Quando / Una poesia di Fabio Franzin
Posted 28/09/2012
on:La morsa della crisi non accenna ad allentarsi. Anzi nuovi dolori si aggiungono ai precedenti, nuove frustrazioni schiacciano i già pallidi segnali di speranza dei mesi passati. Nessuno come il poeta trevigiano Fabio Franzin (1963) ha saputo farsi interprete dei sentimenti operai in questa età di deindustrializzazione. Nel numero di “incroci” in uscita nel prossimo dicembre i lettori troveranno una recensione al suo ultimo bellissimo libro “Margini e rive”. Qui sotto, invece, si può leggere un suo inedito.
Fabio Franzin, Quando
Il cassintegrato culla la sua emicrania
vestendo il nulla delle ore con la pelle
rossa del divano, contando con l’alluce
destro le stecche oblique della tapparella.
È tutta nelle tempie, oggi, l’angoscia,
un pulsare ovattato dall’analgesico,
soffuso dalla penombra. È tutta esterna
alla realtà, adesso, in un torpore che è già
sonnolenza e altrove, un imbuto d’assenza
dove il futuro, scivolando via, si ingorga,
crea un tappo di melma e paure, segatura
e rimorsi ormai lontani. Quando ora è solo
un avverbio di tempo, una colpa innocente.
Dice che alle sedici torna a casa la moglie,
e un po’ prima deve tirarsi su, sciacquarsi
il viso, farsi trovare indaffarato, magari
con l’anta in cucina, quella con la cerniera
che non tiene, tenersi stretto il presente
con le viti degli occhi, prima che esploda.
*
Quando sogna, nei suoi sonni brevi e fragili,
vive lunghe storie incasinate in cui è ridicola
comparsa nella bolgia di officine piranesiane.
Sotto le volte infrante dei lucernari, clangori
e boati e grida umane, in quella penombra
istoriata dai fumi, abbagliata dalle colate
e dagli sprizzi di scintille, deve imparare
un nuovo mestiere, conquistarsi il posto
tanto agognato. Ma non gliene va mai bene
una. O non riesce a sollevare l’incudine per
portarla sopra il banco, o le placche cadono
dalle rastrelliere prima che possa afferrarle.
Nessuno poi viene in suo soccorso, e il capo
reparto passa lì davanti scrollando la testa,
oppure gli chiede il cambio di turno proprio
per la sera che suo figlio ha la recita all’asilo.

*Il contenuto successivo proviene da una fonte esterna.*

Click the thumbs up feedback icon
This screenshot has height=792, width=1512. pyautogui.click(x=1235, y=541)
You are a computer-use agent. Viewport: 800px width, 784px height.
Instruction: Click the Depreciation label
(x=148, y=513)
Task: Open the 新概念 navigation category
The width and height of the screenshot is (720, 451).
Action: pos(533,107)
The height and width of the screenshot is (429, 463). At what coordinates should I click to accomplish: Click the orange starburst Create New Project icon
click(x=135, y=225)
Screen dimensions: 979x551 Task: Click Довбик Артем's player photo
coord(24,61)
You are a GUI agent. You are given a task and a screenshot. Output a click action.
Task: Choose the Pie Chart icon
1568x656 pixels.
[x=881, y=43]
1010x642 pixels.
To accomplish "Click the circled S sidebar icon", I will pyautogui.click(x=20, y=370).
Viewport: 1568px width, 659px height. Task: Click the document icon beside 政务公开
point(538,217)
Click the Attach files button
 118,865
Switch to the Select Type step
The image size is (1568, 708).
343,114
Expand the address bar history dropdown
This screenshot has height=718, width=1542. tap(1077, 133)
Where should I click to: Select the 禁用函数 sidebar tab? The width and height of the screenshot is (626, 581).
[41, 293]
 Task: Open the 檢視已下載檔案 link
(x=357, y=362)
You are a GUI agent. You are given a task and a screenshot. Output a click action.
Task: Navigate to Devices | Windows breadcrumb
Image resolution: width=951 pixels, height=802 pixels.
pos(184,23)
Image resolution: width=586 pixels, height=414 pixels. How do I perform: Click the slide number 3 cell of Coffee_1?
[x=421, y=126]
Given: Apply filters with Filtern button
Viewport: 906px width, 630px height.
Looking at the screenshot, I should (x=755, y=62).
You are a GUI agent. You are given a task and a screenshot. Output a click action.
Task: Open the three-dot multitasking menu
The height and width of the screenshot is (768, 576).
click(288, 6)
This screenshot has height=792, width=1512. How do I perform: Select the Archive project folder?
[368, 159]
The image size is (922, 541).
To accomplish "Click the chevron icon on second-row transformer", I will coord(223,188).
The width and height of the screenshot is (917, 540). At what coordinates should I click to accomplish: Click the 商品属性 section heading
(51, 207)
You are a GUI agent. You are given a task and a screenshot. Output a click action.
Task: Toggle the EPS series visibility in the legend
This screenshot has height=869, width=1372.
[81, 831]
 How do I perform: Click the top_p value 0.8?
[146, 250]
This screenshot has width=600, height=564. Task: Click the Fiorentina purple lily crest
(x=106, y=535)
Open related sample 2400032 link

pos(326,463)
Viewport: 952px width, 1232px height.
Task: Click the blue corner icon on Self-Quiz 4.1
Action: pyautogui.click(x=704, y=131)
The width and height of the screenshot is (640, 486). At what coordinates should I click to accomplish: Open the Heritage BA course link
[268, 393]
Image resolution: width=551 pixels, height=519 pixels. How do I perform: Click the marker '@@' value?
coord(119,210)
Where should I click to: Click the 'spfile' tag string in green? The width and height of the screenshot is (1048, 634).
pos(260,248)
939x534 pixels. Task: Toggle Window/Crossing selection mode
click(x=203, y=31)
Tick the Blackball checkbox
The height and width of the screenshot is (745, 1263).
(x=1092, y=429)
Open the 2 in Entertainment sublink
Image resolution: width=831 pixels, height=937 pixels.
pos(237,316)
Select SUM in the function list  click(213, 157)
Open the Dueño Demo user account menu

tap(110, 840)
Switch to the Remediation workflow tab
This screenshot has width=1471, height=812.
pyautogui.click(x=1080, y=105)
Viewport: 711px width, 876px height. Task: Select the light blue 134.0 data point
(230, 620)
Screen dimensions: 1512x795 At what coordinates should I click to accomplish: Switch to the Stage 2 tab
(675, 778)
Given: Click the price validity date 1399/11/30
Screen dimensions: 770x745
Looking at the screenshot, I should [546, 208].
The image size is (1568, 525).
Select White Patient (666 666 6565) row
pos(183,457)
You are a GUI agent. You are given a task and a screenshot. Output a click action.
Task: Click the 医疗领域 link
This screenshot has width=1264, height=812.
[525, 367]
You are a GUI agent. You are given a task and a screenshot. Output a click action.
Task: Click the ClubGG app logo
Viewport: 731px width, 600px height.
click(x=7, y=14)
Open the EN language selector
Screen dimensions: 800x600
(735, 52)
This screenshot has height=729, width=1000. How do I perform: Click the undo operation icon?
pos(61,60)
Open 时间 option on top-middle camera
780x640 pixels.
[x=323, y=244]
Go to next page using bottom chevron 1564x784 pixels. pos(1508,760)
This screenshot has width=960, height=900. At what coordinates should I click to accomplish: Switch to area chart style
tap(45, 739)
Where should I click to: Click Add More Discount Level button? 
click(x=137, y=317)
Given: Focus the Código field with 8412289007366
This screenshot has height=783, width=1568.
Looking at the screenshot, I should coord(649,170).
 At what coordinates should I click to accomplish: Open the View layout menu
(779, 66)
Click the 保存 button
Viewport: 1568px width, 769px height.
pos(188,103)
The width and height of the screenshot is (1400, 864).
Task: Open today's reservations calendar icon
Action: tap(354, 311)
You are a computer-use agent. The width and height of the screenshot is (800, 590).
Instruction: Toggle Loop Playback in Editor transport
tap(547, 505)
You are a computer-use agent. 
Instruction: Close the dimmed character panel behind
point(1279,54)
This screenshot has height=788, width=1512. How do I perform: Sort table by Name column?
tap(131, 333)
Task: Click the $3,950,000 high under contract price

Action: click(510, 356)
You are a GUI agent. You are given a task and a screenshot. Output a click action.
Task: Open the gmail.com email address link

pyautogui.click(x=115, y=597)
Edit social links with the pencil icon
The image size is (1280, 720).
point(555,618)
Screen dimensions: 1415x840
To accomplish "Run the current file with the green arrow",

Il sudore che inzuppa la tuta non è di fatica,
ma l’ansia dell’imbranato che non sa niente,
che non sa più come dimostrare perlomeno
la sua buona volontà. Quando si sveglia ha
ancora l’eco dei richiami incavolati dentro
la testa. Le mani che avvitano il filtro della
moka, tremano come prima, nel girone che
continua ogni giorno nell’inferno della sala.
1 | Fabio Franzin
30/09/2012 a 14:43
Ringrazio “Incroci” per aver ospitato il mio testo, e ringrazio di cuore Daniele Maria Pegorari per tutto.